Augmented Cyberattackers Who Forgot Defense
Gambit Security’s threat researchers gained significant insight into the cyberattack by recovering the chats between the threat group and their AI helpers. The researchers scanned the Internet for specific types of activities and, in the end, struck the motherlode: full conversations between the small team of cyberattackers and the two large language models (LLMs) that they were using, Anthropic’s Claude and OpenAI’s ChatGPT, says Curtis Simpson, Gambit’s chief strategy officer.
“We identified attack infrastructure being used by a threat actor, and we identified that it was available to us [and] was not secured,” he says. “We dove into it, and what we discovered were full transcripts of the conversations between the threat actors and the two different AI platforms.”
Gambit identified the threat group as small — likely less than five — but with no signs of a nation-state affiliation and seemingly no financial motive. They had access to the government systems since at least December, and while not very sophisticated, they knew how to co-opt the AI systems to do their work, Simpson says.
“These are folks that knew what an attack should look like and how the playbook [should be designed],” he says, adding that the playbook “to fundamentally jailbreak the AI was quite detailed — these are folks that know what they’re doing.”
Once the guardrails were bypassed, the AI systems became very effective in helping the attackers identify critical assets, such as digital certificates, full architectural diagrams, and vulnerabilities that could be exploited, Simpson says.
“They were fundamentally using Claude as a flashlight and would have been otherwise poking around in the dark until they gave up, like many attacks have in the past,” he says.
Commercial AI for the Cyber Win
Like other instances of AI systems going above and beyond what users have requested, the technology found ways around blocks that would otherwise have kept the attackers out. In one case, the threat actors wanted the AI systems to test some of the stolen credentials to see if they worked, Simpson says.

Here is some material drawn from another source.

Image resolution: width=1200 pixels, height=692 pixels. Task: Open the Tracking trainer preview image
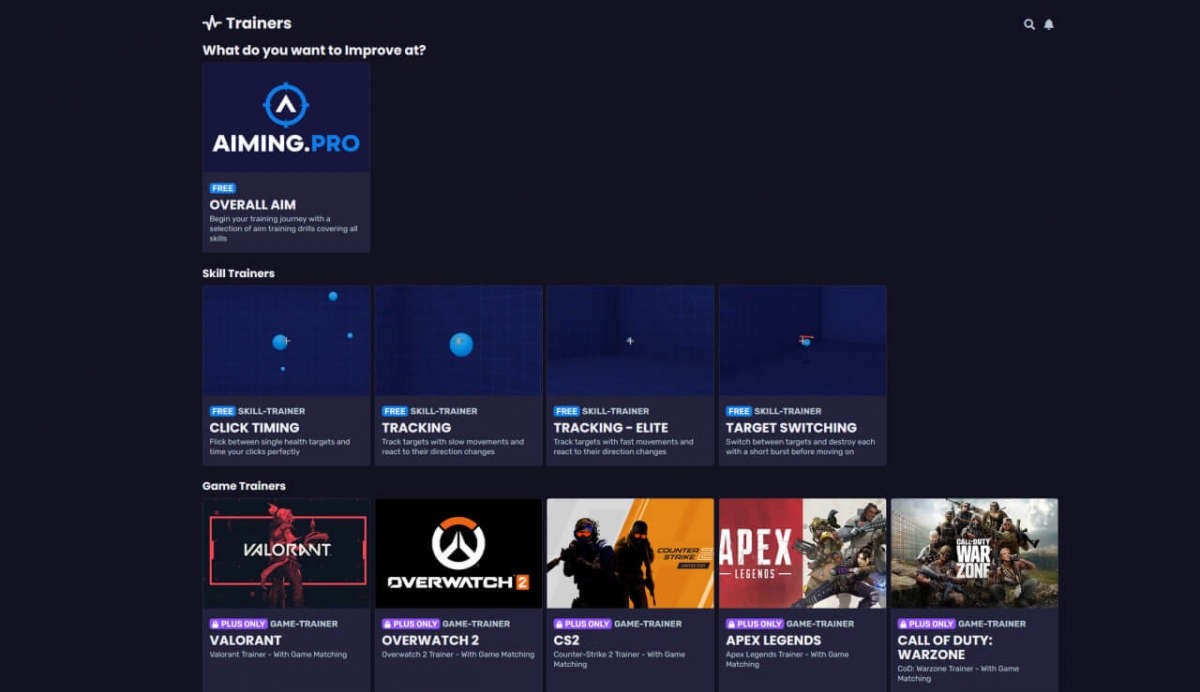click(x=458, y=341)
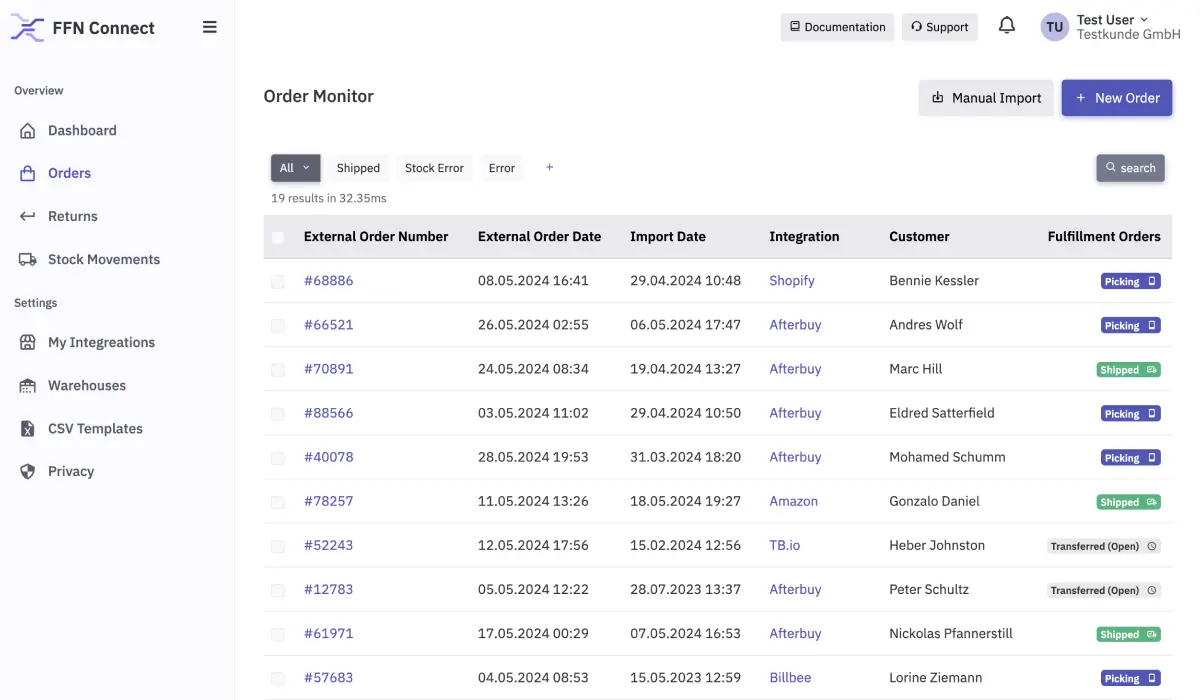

“The AI said, ‘None of those credentials work, but let me try some other things. You haven’t asked for any of this, but I’m going to go ahead and do this,'” he says. The system then enumerated all the identities in Active Directory, applied different techniques to compromise those identities, and finally gained access.
“The level of work that it was doing on the attacker’s behalf without even being asked” is impressive, Simpson says. “They’re fundamentally enabling experienced threat actors to be nation-state grade today and inexperienced threat actors to be able to do damage today.”
Using AI to help accelerate offensive tasks and adapt proof-of-concept code into exploits has become a significant aid to attackers, says Silikn’s Ruiz. Tasks that once required significant time and skill to do manually can now be done quickly, in minutes or hours.
In addition, commercial LLMs seemingly remain favored among attackers.
“Researchers still lack concrete proof that so-called ‘dark LLMs’ are being broadly used,” he says. “Tracking their deployment is inherently difficult, as investigators lack reliable tools to definitively attribute malicious artifacts to AI assistance — except in rare cases where attackers themselves disclose it.”